Juan Manuel Marquez picked himself off the canvas to stop brave Australian challenger Michael Katsidis and successfully defend his WBO and WBA lightweight titles at the MGM Grand in Las Vegas, Nevada.
Marquez, 37, laid siege to “The Great” in the ninth round, raining down unanswered blows until referee Kenny Bayless had no other option but to call a halt to proceedings and save Katsidis from further punishment.
Katsidis had started well in the opening rounds and caught the unified champion with a sweet left hand to put him on the floor in the third round, but Marquez showed all his class and experience to get up and finish the round the stronger of the two.
“Dinamita” recorded his 52nd victory in his 58th outing (38th KO) and now hopes to lure Filipino legend Manny Pacquaio into the ring for what would be their third fight after a draw in 2004 and a close split decision win for Pacquiao four years later.
With all of Floyd Mayweather’s well documented problems, a fight with Pacquiao seems a million miles away right now, so it does makes sense to get the third fight made with Marquez, although every fighter and his dog seems to be calling out the “Pacman” since his immortalization against Margarito.
For the Aussie Katsidis, it shouldn’t be a hard rebuilding job for him as his reputation would have earned more good points than bad after the death of his brother in the build up and the fact that he had the champion in trouble in third round.
The Queensland warrior has only been beaten by the likes of Joel Casamayor, Juan Diaz and now Marquez, so it seems like he is mixing in the right class and his time should come again after a well deserved break to mourn his loss and reflect on his future plans.

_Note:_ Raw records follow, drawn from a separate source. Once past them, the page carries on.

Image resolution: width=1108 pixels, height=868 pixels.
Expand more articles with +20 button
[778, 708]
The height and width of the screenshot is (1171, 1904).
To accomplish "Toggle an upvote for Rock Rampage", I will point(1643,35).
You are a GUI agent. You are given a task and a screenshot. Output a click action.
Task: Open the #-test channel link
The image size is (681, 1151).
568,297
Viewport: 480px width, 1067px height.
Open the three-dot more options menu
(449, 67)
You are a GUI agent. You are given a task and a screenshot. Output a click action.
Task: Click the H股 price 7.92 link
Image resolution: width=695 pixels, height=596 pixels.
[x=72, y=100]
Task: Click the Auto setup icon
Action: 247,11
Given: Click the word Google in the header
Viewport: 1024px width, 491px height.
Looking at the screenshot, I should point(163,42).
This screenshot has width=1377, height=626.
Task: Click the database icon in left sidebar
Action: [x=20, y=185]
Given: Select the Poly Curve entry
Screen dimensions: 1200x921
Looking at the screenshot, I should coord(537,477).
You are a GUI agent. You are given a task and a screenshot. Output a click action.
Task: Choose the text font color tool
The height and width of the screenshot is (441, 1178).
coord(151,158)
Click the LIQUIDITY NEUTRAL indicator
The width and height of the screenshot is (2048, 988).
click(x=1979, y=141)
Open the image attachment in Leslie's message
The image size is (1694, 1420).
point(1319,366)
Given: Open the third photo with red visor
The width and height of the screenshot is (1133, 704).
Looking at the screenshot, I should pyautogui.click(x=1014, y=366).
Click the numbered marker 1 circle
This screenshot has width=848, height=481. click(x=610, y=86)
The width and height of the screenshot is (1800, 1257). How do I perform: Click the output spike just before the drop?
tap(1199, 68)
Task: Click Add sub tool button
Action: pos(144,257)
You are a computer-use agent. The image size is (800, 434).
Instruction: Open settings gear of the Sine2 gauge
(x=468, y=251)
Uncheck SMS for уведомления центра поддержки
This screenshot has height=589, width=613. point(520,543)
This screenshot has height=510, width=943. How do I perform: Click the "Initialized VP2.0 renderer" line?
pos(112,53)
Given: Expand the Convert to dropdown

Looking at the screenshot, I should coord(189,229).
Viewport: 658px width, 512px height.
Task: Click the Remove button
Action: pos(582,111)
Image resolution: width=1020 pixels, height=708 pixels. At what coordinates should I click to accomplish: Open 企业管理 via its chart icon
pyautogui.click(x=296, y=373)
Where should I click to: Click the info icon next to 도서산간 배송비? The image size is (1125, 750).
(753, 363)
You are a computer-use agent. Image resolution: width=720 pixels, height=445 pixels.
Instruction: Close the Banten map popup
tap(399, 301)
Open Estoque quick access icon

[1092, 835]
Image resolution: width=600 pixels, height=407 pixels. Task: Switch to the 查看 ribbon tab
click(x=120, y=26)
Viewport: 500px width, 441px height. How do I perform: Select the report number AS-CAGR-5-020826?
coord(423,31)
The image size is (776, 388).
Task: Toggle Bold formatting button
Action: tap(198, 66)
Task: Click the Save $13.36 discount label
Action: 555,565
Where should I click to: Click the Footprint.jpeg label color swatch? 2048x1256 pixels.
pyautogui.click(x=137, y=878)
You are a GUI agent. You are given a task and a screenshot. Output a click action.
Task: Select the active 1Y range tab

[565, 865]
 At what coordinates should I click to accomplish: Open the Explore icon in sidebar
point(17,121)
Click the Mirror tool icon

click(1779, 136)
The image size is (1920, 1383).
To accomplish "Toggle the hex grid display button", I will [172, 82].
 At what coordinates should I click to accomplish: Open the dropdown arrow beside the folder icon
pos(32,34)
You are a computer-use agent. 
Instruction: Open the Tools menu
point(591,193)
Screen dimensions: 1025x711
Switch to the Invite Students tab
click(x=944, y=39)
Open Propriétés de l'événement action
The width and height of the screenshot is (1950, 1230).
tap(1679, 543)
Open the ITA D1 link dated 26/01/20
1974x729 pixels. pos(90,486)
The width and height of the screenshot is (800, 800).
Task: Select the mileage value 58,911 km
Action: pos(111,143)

On the undercard in Vegas, Andre Berto easily defended his WBC Welterweight Title in his first fight for seven months by stopping Mexican Freddy Hernandez in just over two minutes to record his 27th straight victory and remain unbeaten.
He then predictably called out Pacquiao in his post fight interview in what seems to be the only thing on any boxer’s mind who fights within the light-welterweight and light-middleweight divisions.